Moss is the developer / founder of The Operating System / Liminal Lab, as well as for its Open Resource Archive, Hub, and Project Protocol. They are an Adjunct Professor at Pratt Institute, where they will become coordinator of the First Year Architecture Writing Program in 2023. Moss is currently pursuing their MFA at Bennington.
Farzana Wahidy
Farzana Wahidy is an award-winning Afghan documentary photographer best known for her photographs of women and girls from Afghanistan. She was the first female Afghan photographer to work with international media agencies. Wahidy has been documenting the lives of Afghan women for more than a decade, and she recently established the Afghanistan Photographers Association.

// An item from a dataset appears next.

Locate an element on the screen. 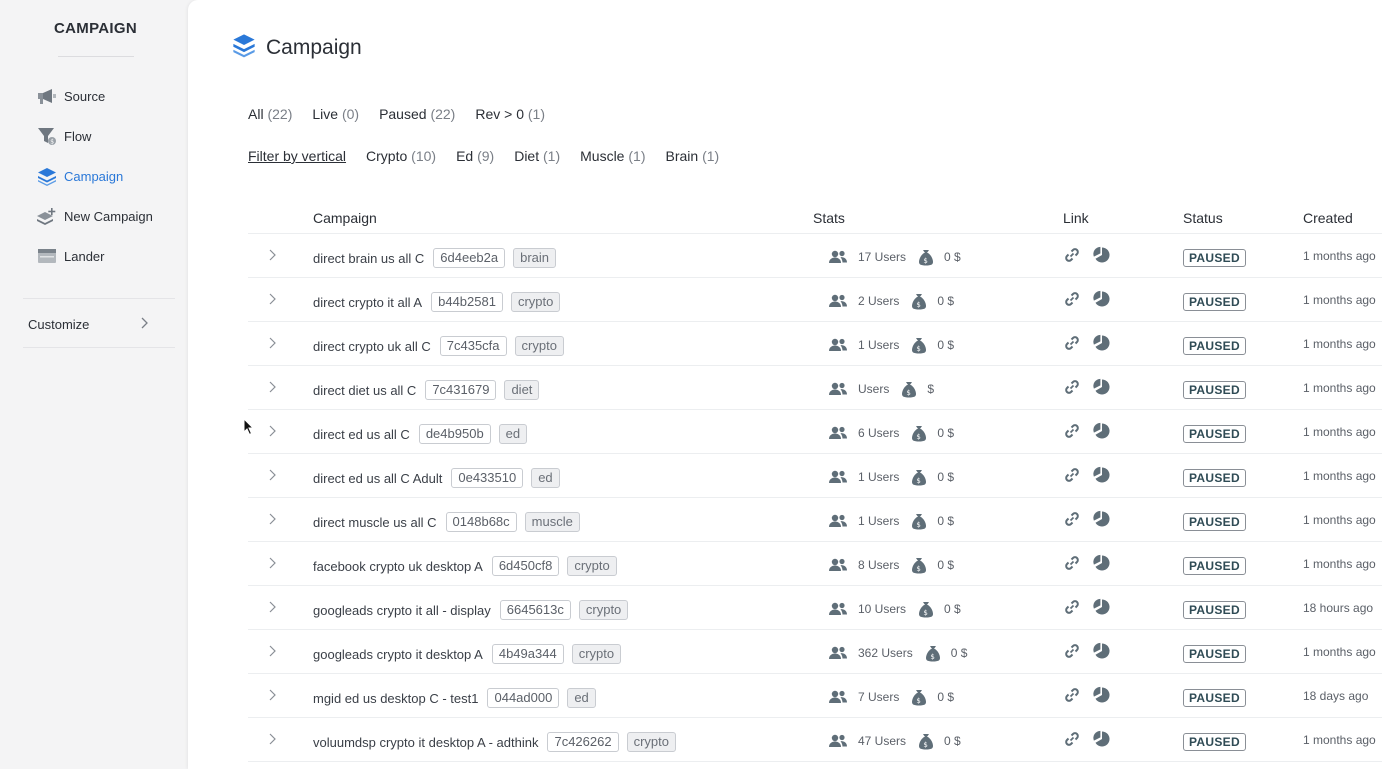 This screenshot has height=769, width=1382. tab-all: All (22) is located at coordinates (270, 114).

Wahidy was born in Kandahar and moved to Kabul with her family at the age of six. She attended school during the Afghan civil war, and then an underground school after the Taliban took power in 1996. After their defeat in December 2001, Wahidy completed high school and enrolled in a two-year program with AINA Photojournalism Institute. In 2004 she began working as a photographer for Agence-France Presse and later joined the Associated Press. She is a graduate in Photojournalism from Loyalist College in Canada.
Wahidy’s work has been widely published in international magazines and newspapers and she has done assignments for numerous NGOs. In 2014 she created a project to train Afghan photographers, to review copyright law, and to research the history of photography in Afghanistan.
Wahidy’s photographs have been presented in solo and group exhibitions in Afghanistan, Canada, the United States, India, Pakistan, Germany, Italy, Norway, Switzerland, China, Finland, France, and recently Portugal.
Wahidy is also a Fellow at the Academy of Exile at the University Duisburg-Essen and Folkwang University of Arts in Essen. She was a visiting faculty member at Bennington for Spring 2022 and is currently pursuing her MFA at Bennington.